The patients were subdivided according to type of WT1 pathogenic variant into the following subgroups (Table 2): large WAGR deletions encompassing the 11p13 region and entire WT1 gene (4 patients; note one deletion did not extend into the PAX6 gene); missense (2 patients); nonsense (8 patients); frameshift (7 patients); and splice site pathogenic variant (4 patients). The patient with full WAGR phenotype but no genetic testing is assumed to carry deletion of the 11p13 region.

The median age at WT diagnosis according to pathogenic variant type was 9 months (3.8–62.9) frameshift, 13 months (7.5–74.3) splice site, 14 months (5.5–29.6) nonsense, 15 months (12.6–17.6) missense, and 24 months (14.0–47.5) deletions for their respective pathogenic variant types.

We observed variation in the frequency of bilateral tumours by pathogenic variant type, 7/8 patients carrying nonsense pathogenic variants compared with frameshift (3/7), splice site (2/4), deletions (1/4), and missense (0/2), but this did not reach statistical significance (p = 0.192; Tables 1 and 2). Both missense variants affect functionally important residues in zinc finger 3, base-contacting residue Arg394, and zinc co-ordination residue His405.
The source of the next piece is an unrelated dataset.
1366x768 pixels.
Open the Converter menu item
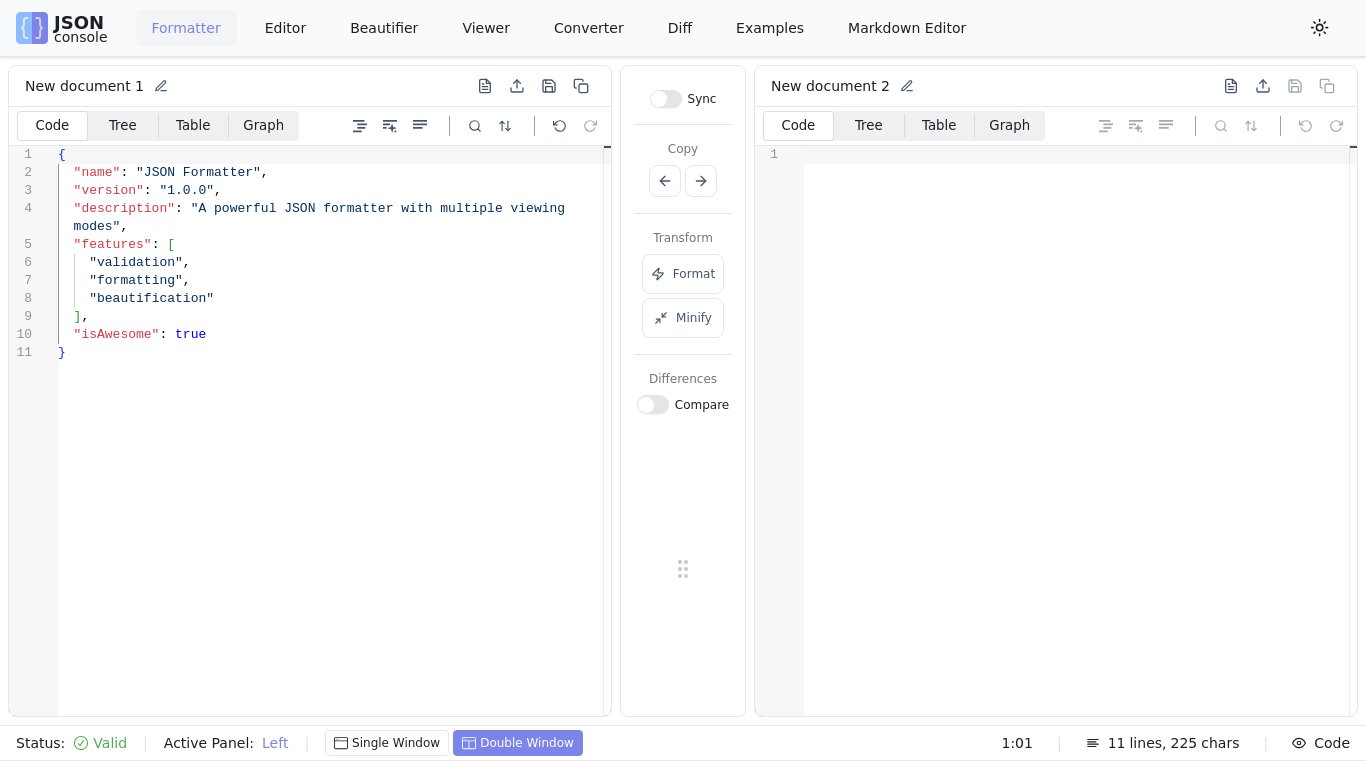click(588, 28)
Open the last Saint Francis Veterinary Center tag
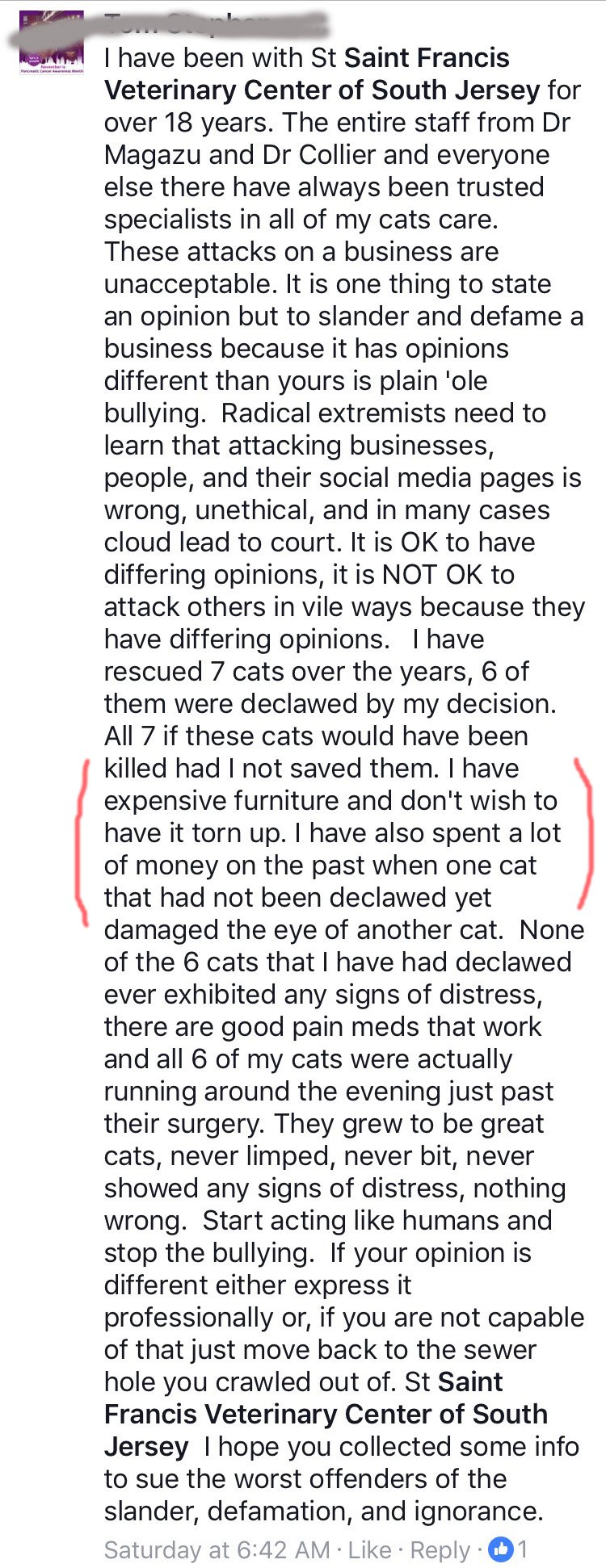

All patients had pre-operative chemotherapy with 18 patients treated according to the SIOP 2001 protocol and seven according to similar previous national protocols. Among the 13 patients with bilateral tumours, two underwent up-front bilateral nephrectomies, three had bilateral NSS, and eight unilateral nephrectomy with contralateral NSS. Of the 12 patients with unilateral tumour, one had bilateral nephrectomies due to kidney failure, two underwent unilateral NSS, and nine had unilateral nephrectomy of whom two subsequently had metachronous relapse treated by contralateral nephrectomy in one case and contralateral NSS in the other. Ultimately, 21/25 (84%) patients retained some functioning kidney tissue.

Five (20%) patients received radiotherapy, with four patients receiving unilateral flank radiotherapy due to abdominal stage III WT, and one patient whole lung radiotherapy due to pulmonary metastases.

Patient overall survival was 100%, with three patients in remission after disease relapse, and kidney survival was 72% at median follow-up of 9 years. Seven patients (28%) commenced chronic dialysis of which three were after bilateral nephrectomies (one patient had subsequent contralateral nephrectomy due to relapse). The median time between the diagnosis and the start of haemodialysis was 5.6 (0–16) years (Table 3). Kidney survival (time from diagnosis of WT to start dialysis) is shown by the Kaplan-Meier graph in Fig. 1. The overall kidney survival for this cohort as mean time to start of dialysis was 13.38 years (95% CI: 10.3–16.4), where 7 patients reached kidney failure at a median of 5.6 years. All of these seven patients were subsequently transplanted. Twelve patients had albuminuria and/or were prescribed ACE inhibitors. Two of these patients had albuminuria only, while among ten patients who were commenced on medication, six were being treated for hypertension and four were receiving anti-proteinuric medication. Two patients had stage III and stage IV chronic kidney disease (CKD). Four patients (3 frameshift; 1 WT1 deletion) had normal blood pressure and kidney function without proteinuria at follow-up from 1.5 to 12 years (Table 4).

In each individual patient, we assessed the frequency of the following clinical/histologic factors suggestive of potential WT1 pathogenic variant: age at diagnosis < 12 months, bilateral WT, GU malformation, ILNR, DMS, rhabdomyoblastic differentiation, albuminuria at diagnosis, and persistent hypertension after nephrectomy (Table 5). Nineteen of 25 patients had at least three or more of these clinical/histologic features, two patients had two characteristic features (GU malformation and ILNR), and the remaining four patients had only one feature, although two of these also had a WT1-associated syndrome.